Mr. Hitselberger promised he had only taken the documents to read alone in his private residence, but a subsequent FBI investigation revealed that the documents were placed in an area of his private collection at the Hoover Institution that was available to the public. The James F. Hitselberger collection only includes, according to the Institution’s website, “broadsides, flyers, leaflets, serial issues, and sound recordings” relating to the political conditions surrounding the ousting of the Iranian shah in the late 1970s and the “post-2003 insurgency and American military occupation in Iraq”, but the classified documents were entitled “Bahrain Situation Update”. When the Review contacted the Hoover Institution for comment, they issued the following statement: “We have cooperated with the FBI in the matter of the Hitselberger papers. The papers are available to the public in the Hoover Institution Archives reading room, from 8:15 to 4:45, Monday through Friday. In light of the forthcoming court case, we have no further comment.” Upon follow up, it was clarified that the papers in question are not available anymore to the public, but the remainder of the collection is still open.
The forthcoming court case, which was referenced in the Institution’s statement, is generating some controversy for the Obama administration. A memorandum published in 2008 on the Obama-Biden transition project website promised the new administration would “strengthen whistleblower laws to protect federal workers who expose waste, fraud, and abuse of authority” because “such acts of courage and patriotism, which can sometimes save lives and often save taxpayer dollars, should be encouraged rather than stifled.” Despite those claims, the Obama administration has now charged seven people under the Espionage Act, more than the combined total of all the previous administrations since the law’s inception.
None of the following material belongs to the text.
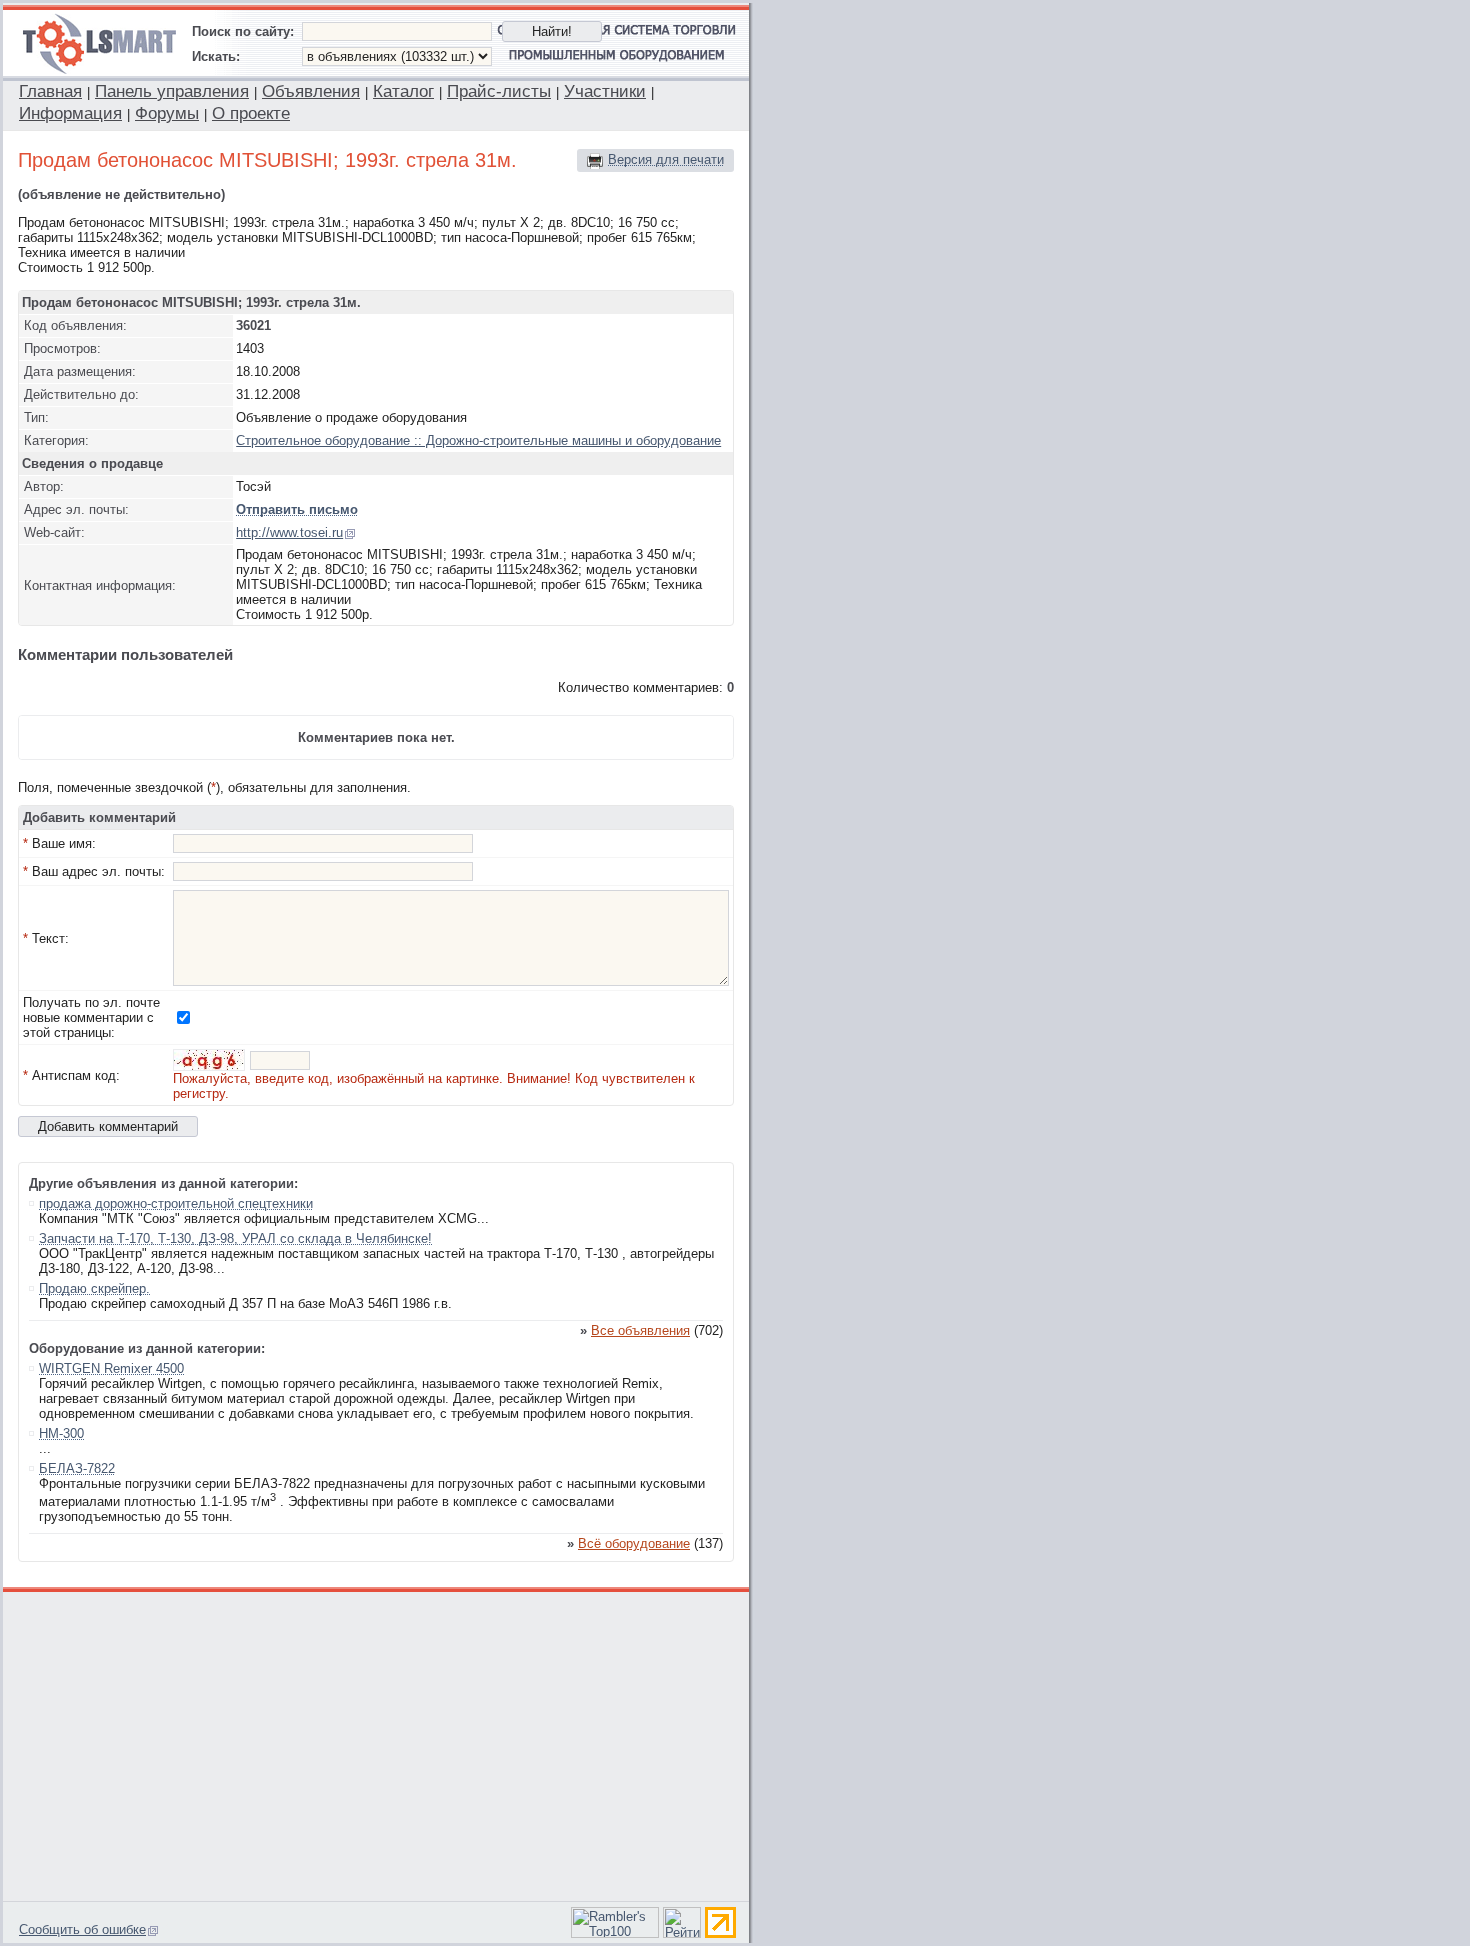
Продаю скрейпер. (94, 1288)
The sheer number of cases of espionage is not the only controversy, however. The President’s team is also drawing fire regarding the motivations for those prosecutions. Because the Espionage Act does not explicitly protect government secrets, pundits and journalists have criticized prosecutions of individuals who have not demonstrated any intention to use unauthorized information to harm national security. U.S. magistrate charged Mr. Hitselberger under the Espionage Act for possession of classified information that foreign entities could use to hurt the United States, despite admitting he did not “disseminate the information to a ‘foreign power.’” She also ordered him held without bond after he pleaded not guilty on October 26 because, in her words, he had a demonstrated ability to live in foreign places on modest means, putting him at risk for fleeing the country.
In a New York Times article in February 2012, David Carr accused the Obama administration’s prosecution of individuals under the Espionage Act of seeming “to have everything to do with administrative secrecy and very little to do with national security.” In light of Mr. Hitselberger’s charges, those sentiments are being echoed once again in different parts of the media. The enforcement of the 1917 law, which was notably written during an era in which espionage was far less technologically advanced than it is now, seems to be creating renewed discussion over the age-old tension between national security and government transparency.